• **DESCRIPTION OF THE TASK**:
Starting with the line that contains "You are a computer-use" and stopping after the line that contains "Instruction: Open Show", copy the entries below exactly. Include nothing else.

• **DATA SHOWN**:
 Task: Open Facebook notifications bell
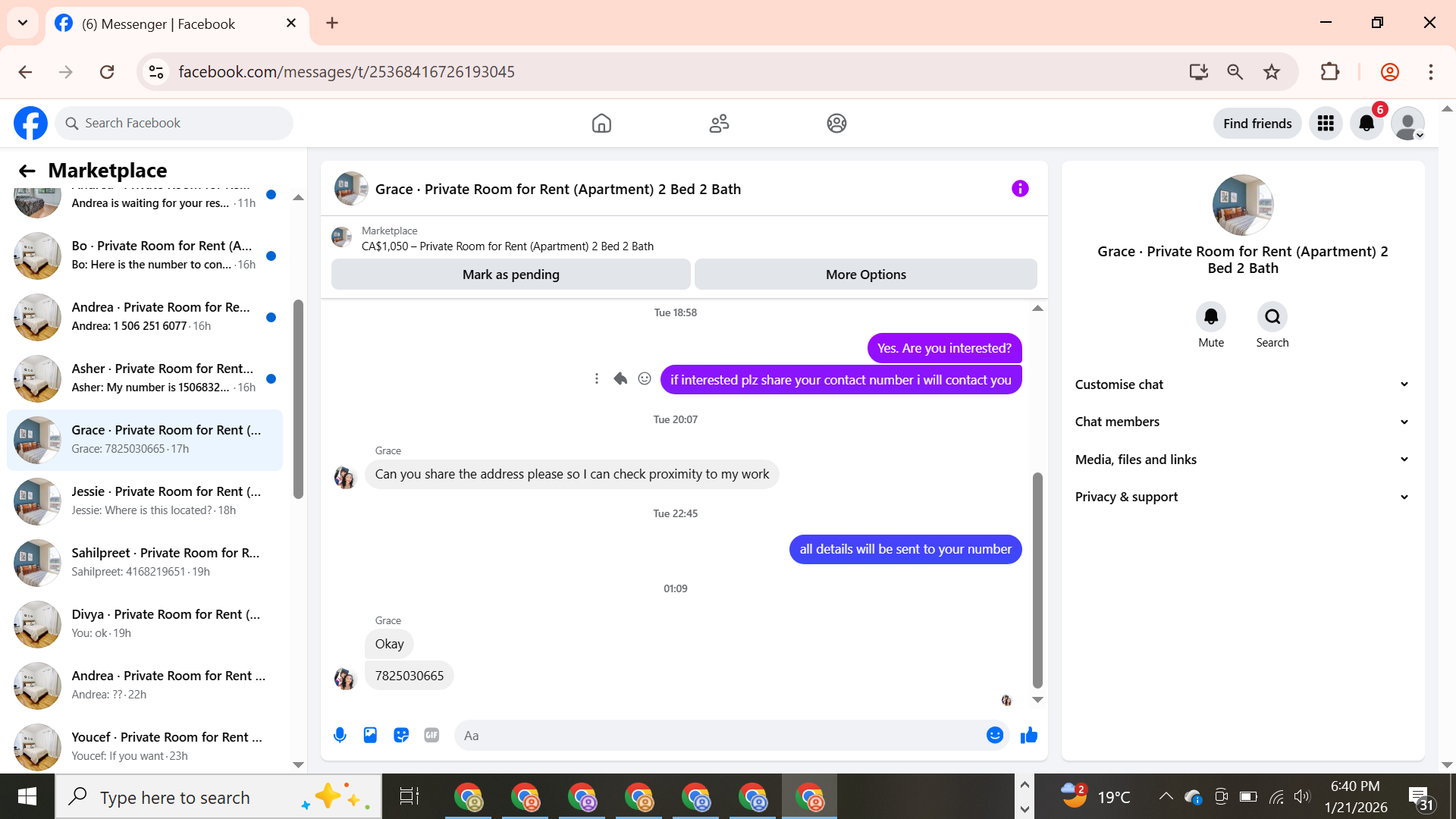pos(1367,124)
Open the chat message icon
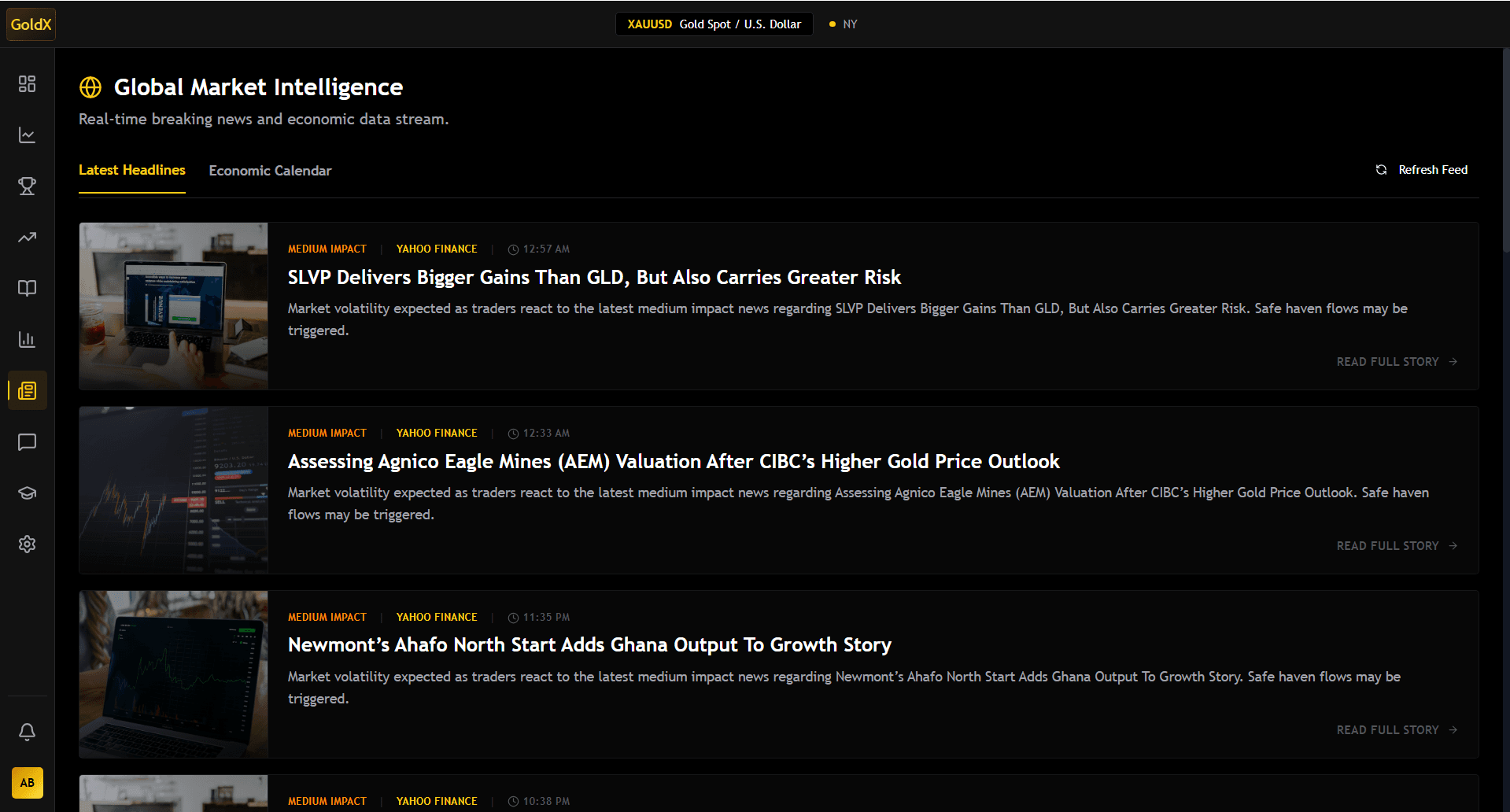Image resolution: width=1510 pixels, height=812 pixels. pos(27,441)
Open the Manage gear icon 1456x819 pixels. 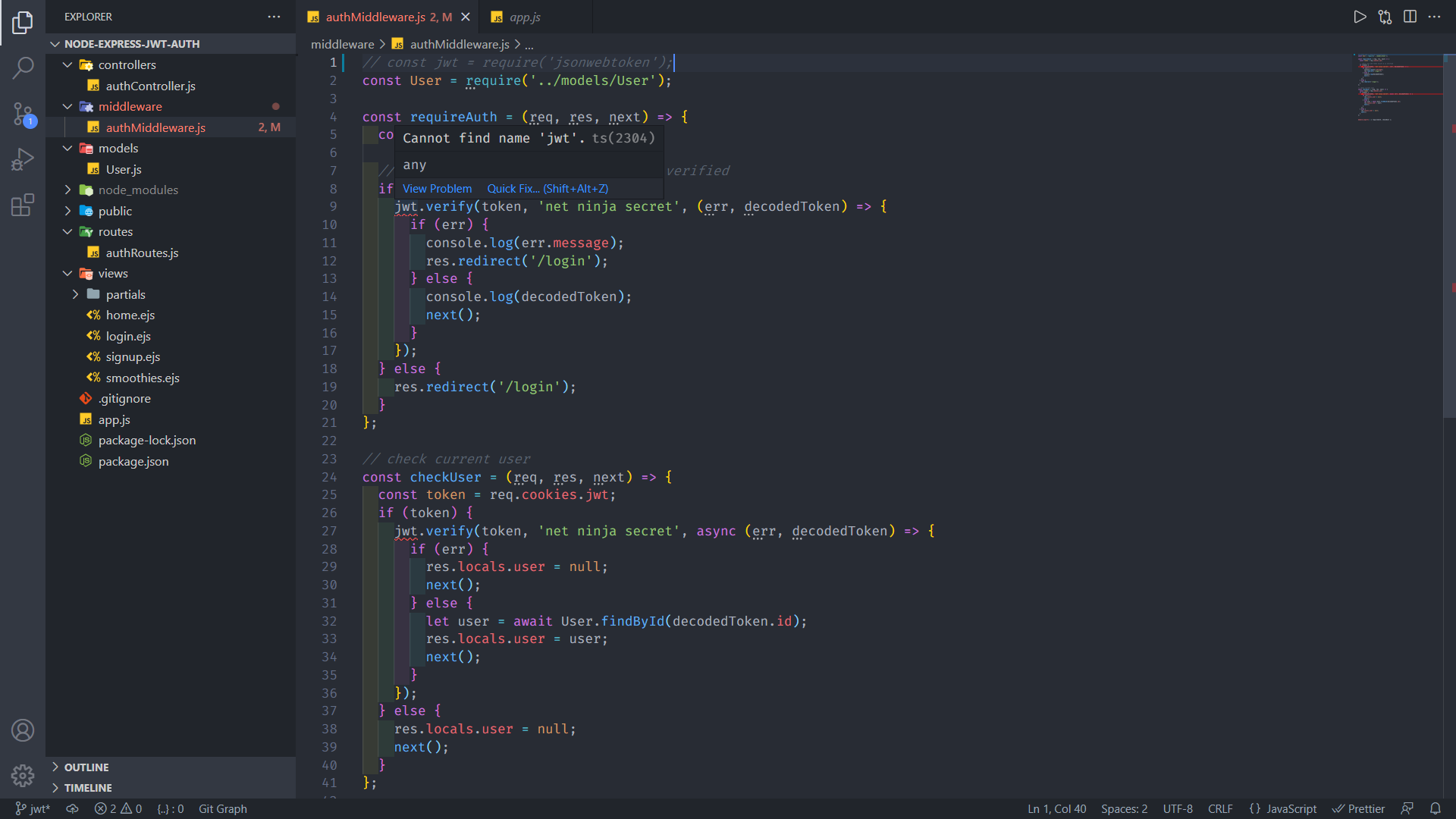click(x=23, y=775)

...

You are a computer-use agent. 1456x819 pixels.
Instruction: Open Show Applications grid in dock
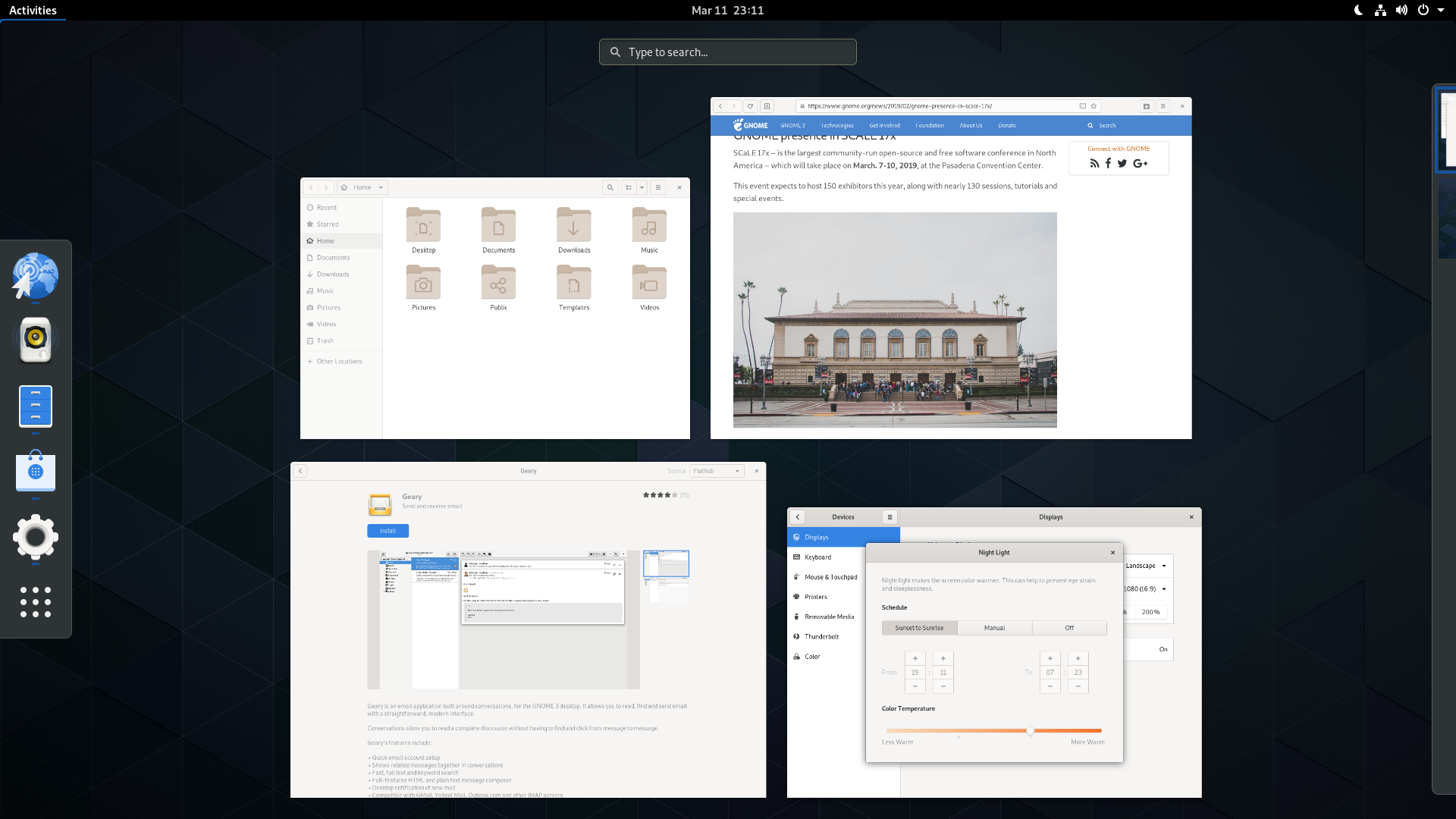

• **RESULT OF THIS TASK**:
You are a computer-use agent. 1456x819 pixels.
Instruction: Open Show Applications grid in dock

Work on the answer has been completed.